▶ [Your instructions] Everything in the listing that follows should be reproduced exactly except the pictures.

Input for this task Start Marker

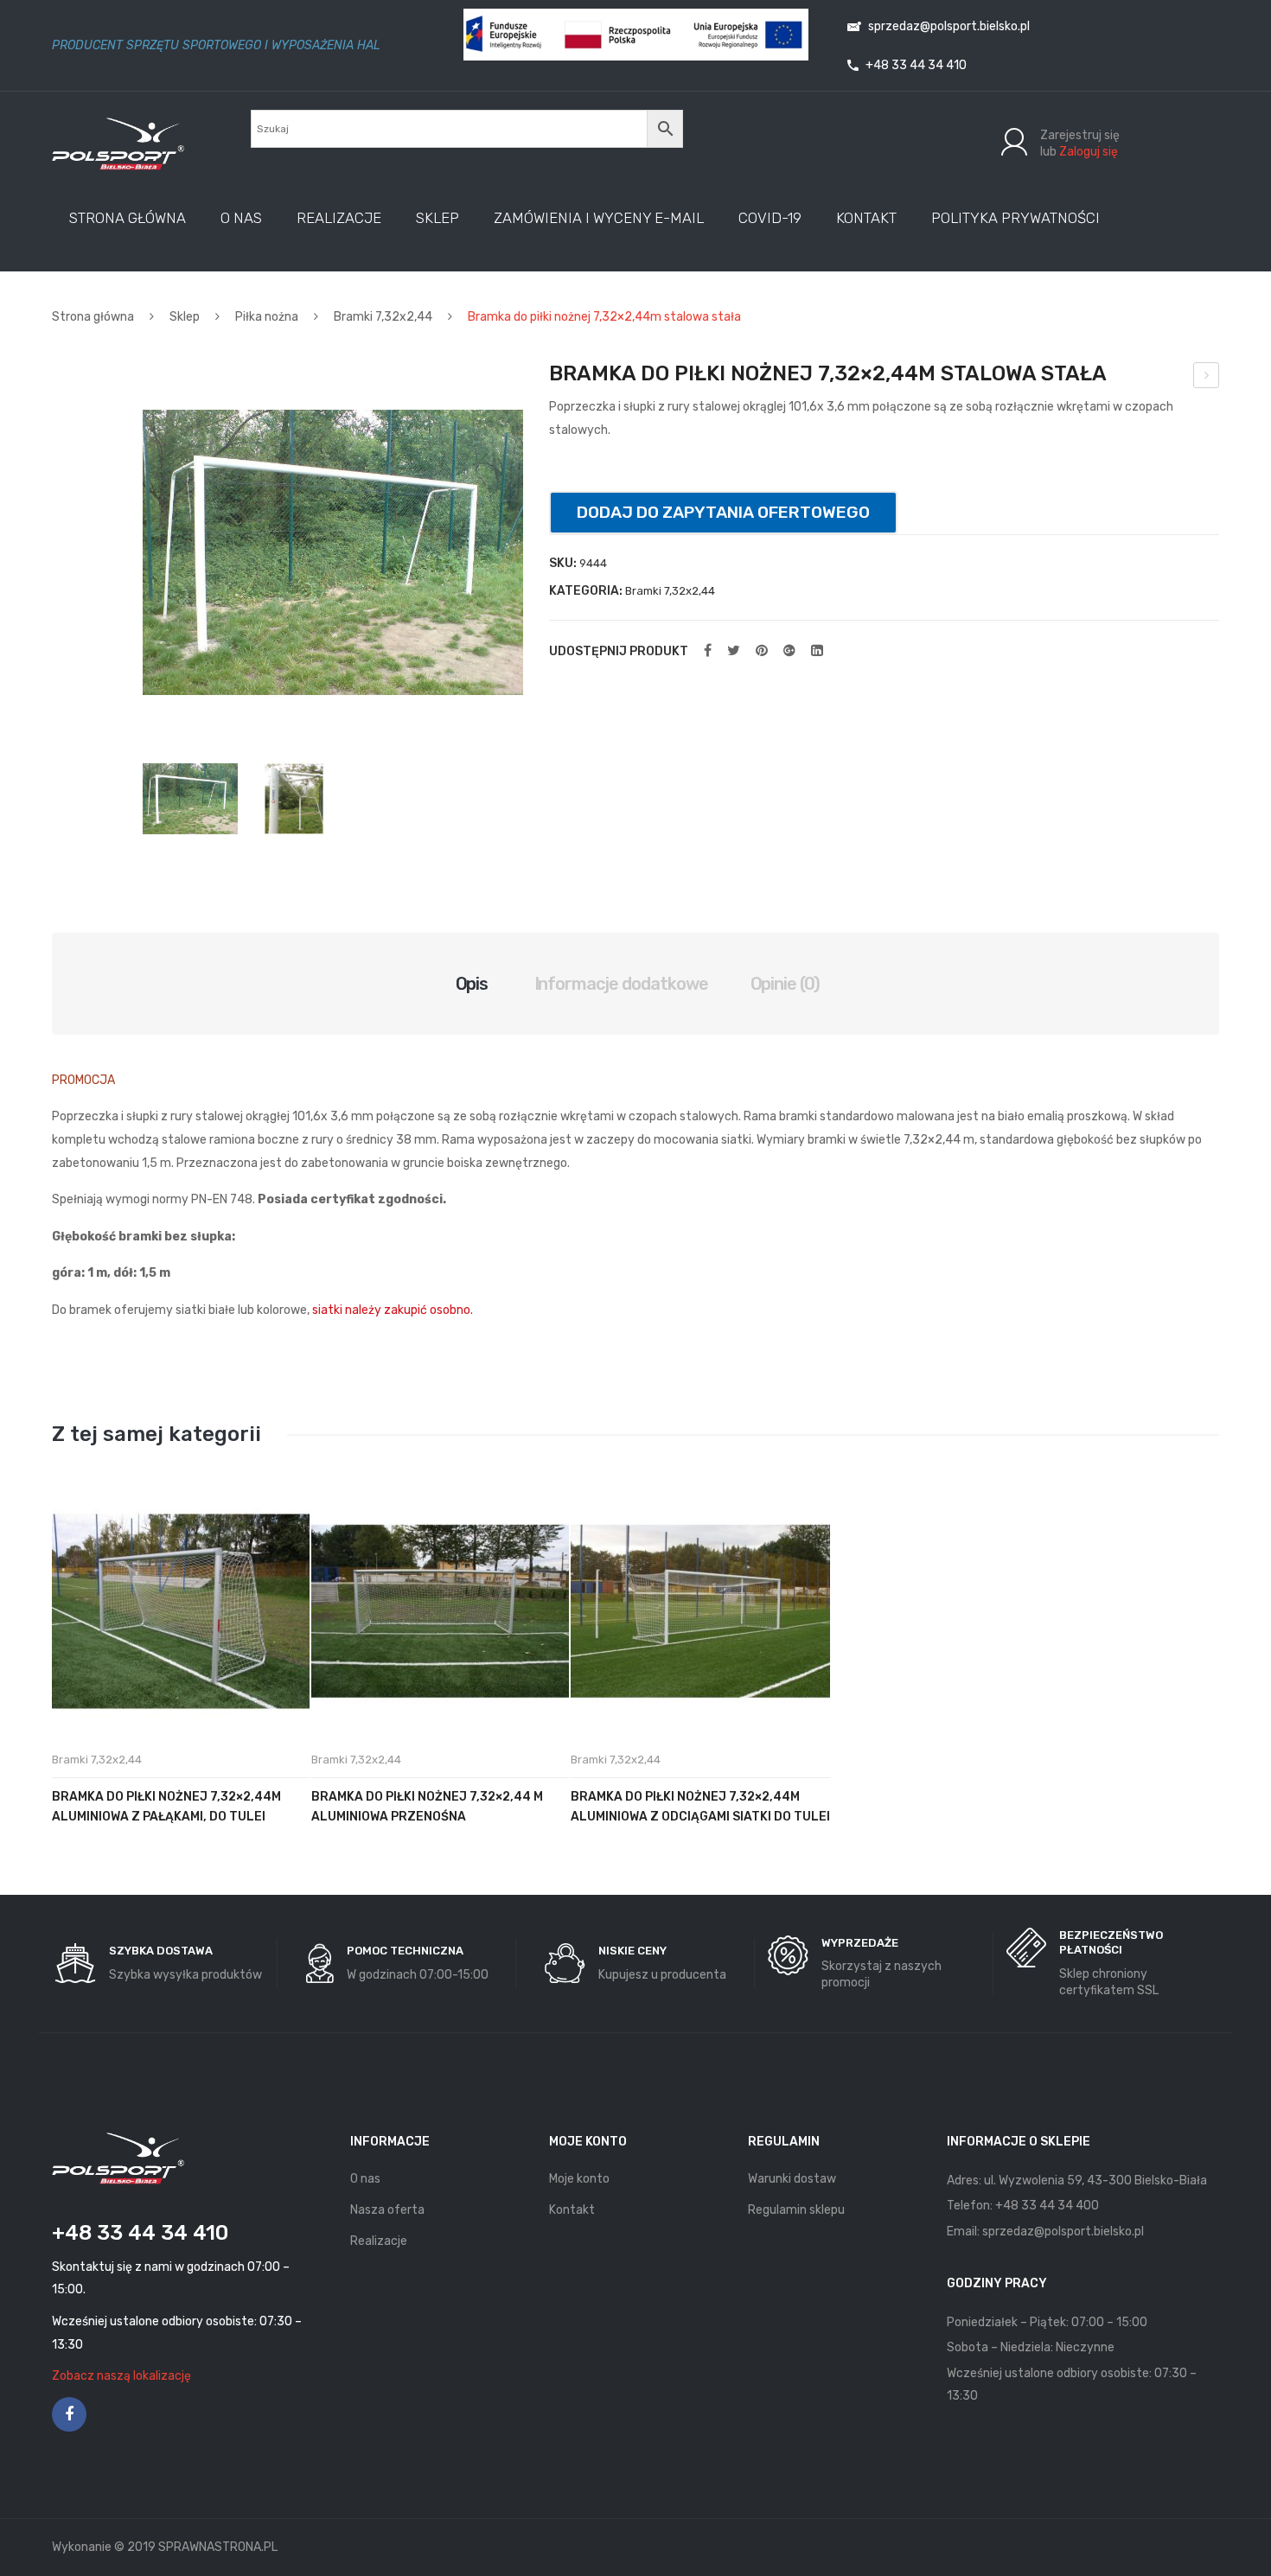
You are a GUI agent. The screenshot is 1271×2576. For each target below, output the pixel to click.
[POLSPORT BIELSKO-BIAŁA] (118, 143)
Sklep (184, 316)
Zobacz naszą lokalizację (121, 2376)
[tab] (472, 984)
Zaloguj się (1088, 151)
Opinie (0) (785, 983)
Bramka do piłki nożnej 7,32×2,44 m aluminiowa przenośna (427, 1806)
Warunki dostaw (792, 2178)
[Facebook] (708, 651)
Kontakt (572, 2210)
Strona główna (93, 316)
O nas (365, 2178)
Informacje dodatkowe (621, 983)
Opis (472, 983)
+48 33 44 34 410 (915, 65)
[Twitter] (733, 651)
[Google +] (789, 651)
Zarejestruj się (1080, 135)
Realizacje (378, 2241)
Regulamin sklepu (796, 2210)
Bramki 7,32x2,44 (383, 316)
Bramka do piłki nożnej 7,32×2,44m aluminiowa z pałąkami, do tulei (166, 1806)
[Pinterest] (762, 651)
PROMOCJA (83, 1080)
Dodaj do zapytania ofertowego (723, 512)
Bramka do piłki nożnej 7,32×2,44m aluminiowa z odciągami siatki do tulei (700, 1806)
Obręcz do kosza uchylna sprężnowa (1206, 377)
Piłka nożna (266, 316)
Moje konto (579, 2178)
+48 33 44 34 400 (1047, 2205)
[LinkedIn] (817, 651)
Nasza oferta (387, 2210)
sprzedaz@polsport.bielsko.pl (947, 26)
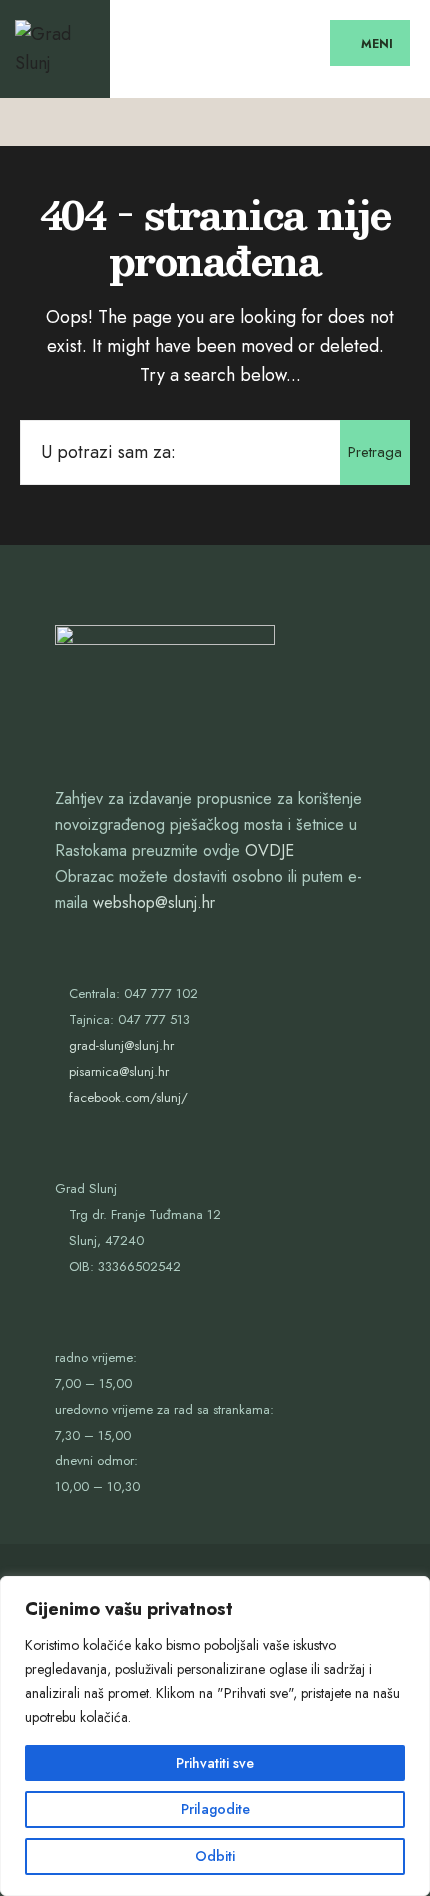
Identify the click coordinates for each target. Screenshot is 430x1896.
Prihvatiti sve (215, 1763)
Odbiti (215, 1856)
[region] (215, 1736)
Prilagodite (215, 1809)
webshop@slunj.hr (154, 902)
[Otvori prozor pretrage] (397, 121)
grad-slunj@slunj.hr (121, 1045)
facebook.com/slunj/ (128, 1097)
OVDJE (269, 850)
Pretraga (375, 452)
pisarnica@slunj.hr (119, 1071)
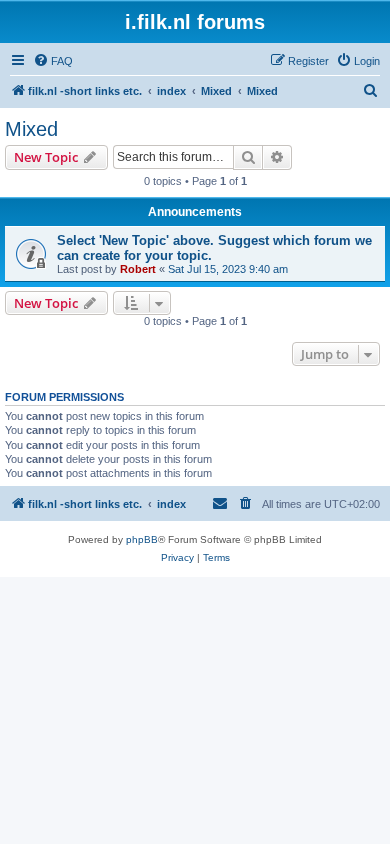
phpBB (142, 539)
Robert (138, 269)
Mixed (31, 129)
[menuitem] (53, 61)
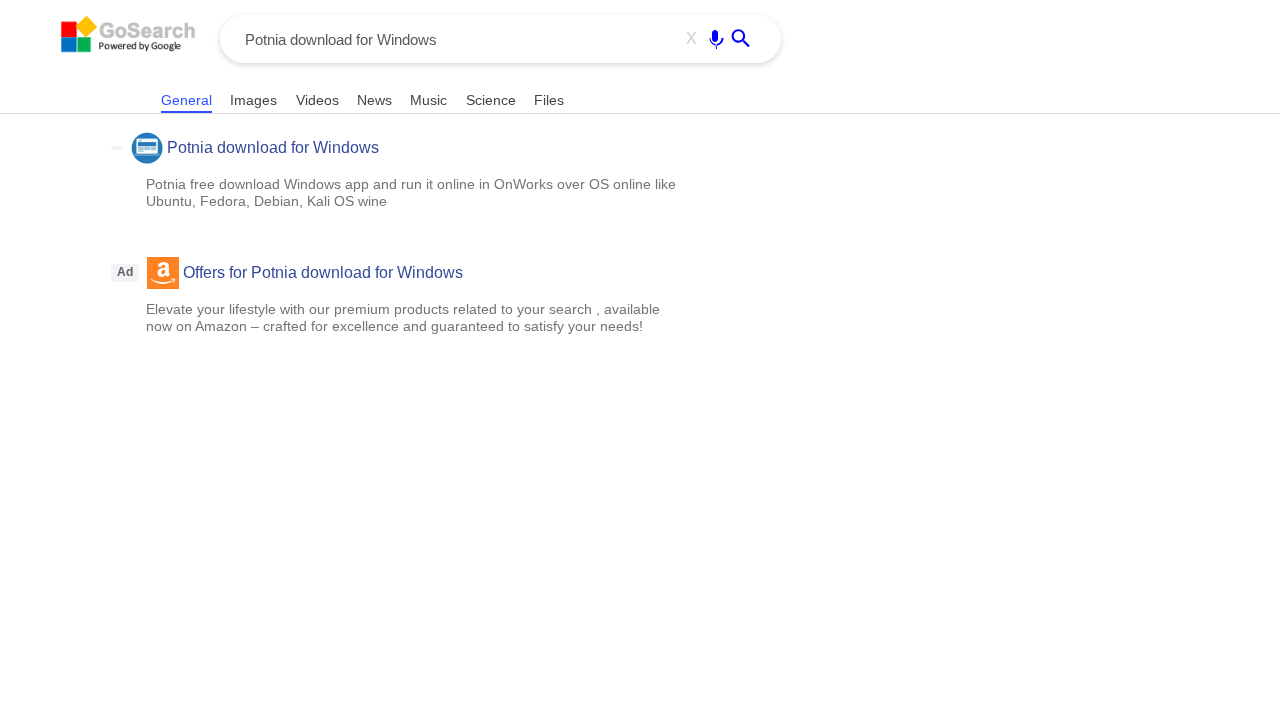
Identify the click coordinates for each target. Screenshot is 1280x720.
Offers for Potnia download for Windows (323, 272)
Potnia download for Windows (273, 147)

Input for this task End Marker

▶ [Task solution]
You are a GUI agent. The screenshot is 1271×2576. For each target below, output the pixel to click.
[POLSPORT BIELSKO-BIAŁA] (118, 143)
Sklep (184, 316)
Zobacz naszą lokalizację (121, 2376)
[tab] (472, 984)
Zaloguj się (1088, 151)
Opinie (0) (785, 983)
Bramka do piłki nożnej 7,32×2,44 m aluminiowa przenośna (427, 1806)
Warunki dostaw (792, 2178)
[Facebook] (708, 651)
Kontakt (572, 2210)
Strona główna (93, 316)
O nas (365, 2178)
Informacje dodatkowe (621, 983)
Opis (472, 983)
+48 33 44 34 410 (915, 65)
[Twitter] (733, 651)
[Google +] (789, 651)
Zarejestruj się (1080, 135)
Realizacje (378, 2241)
Regulamin sklepu (796, 2210)
Bramki 7,32x2,44 (383, 316)
Bramka do piłki nożnej 7,32×2,44m aluminiowa z pałąkami, do tulei (166, 1806)
[Pinterest] (762, 651)
PROMOCJA (83, 1080)
Dodaj do zapytania ofertowego (723, 512)
Bramka do piłki nożnej 7,32×2,44m aluminiowa z odciągami siatki do tulei (700, 1806)
Obręcz do kosza uchylna sprężnowa (1206, 377)
Piłka nożna (266, 316)
Moje konto (579, 2178)
+48 33 44 34 400 (1047, 2205)
[LinkedIn] (817, 651)
Nasza oferta (387, 2210)
sprzedaz@polsport.bielsko.pl (947, 26)
Identify the click coordinates for each target. Screenshot is 430x1896.
Prihvatiti sve (215, 1763)
Odbiti (215, 1856)
[region] (215, 1736)
Prilagodite (215, 1809)
webshop@slunj.hr (154, 902)
[Otvori prozor pretrage] (397, 121)
grad-slunj@slunj.hr (121, 1045)
facebook.com/slunj/ (128, 1097)
OVDJE (269, 850)
Pretraga (375, 452)
pisarnica@slunj.hr (119, 1071)
phpBB (142, 539)
Robert (138, 269)
Mixed (31, 129)
[menuitem] (53, 61)
Identify the click coordinates for each target. Screenshot is 1280x720.
Offers for Potnia download for Windows (323, 272)
Potnia download for Windows (273, 147)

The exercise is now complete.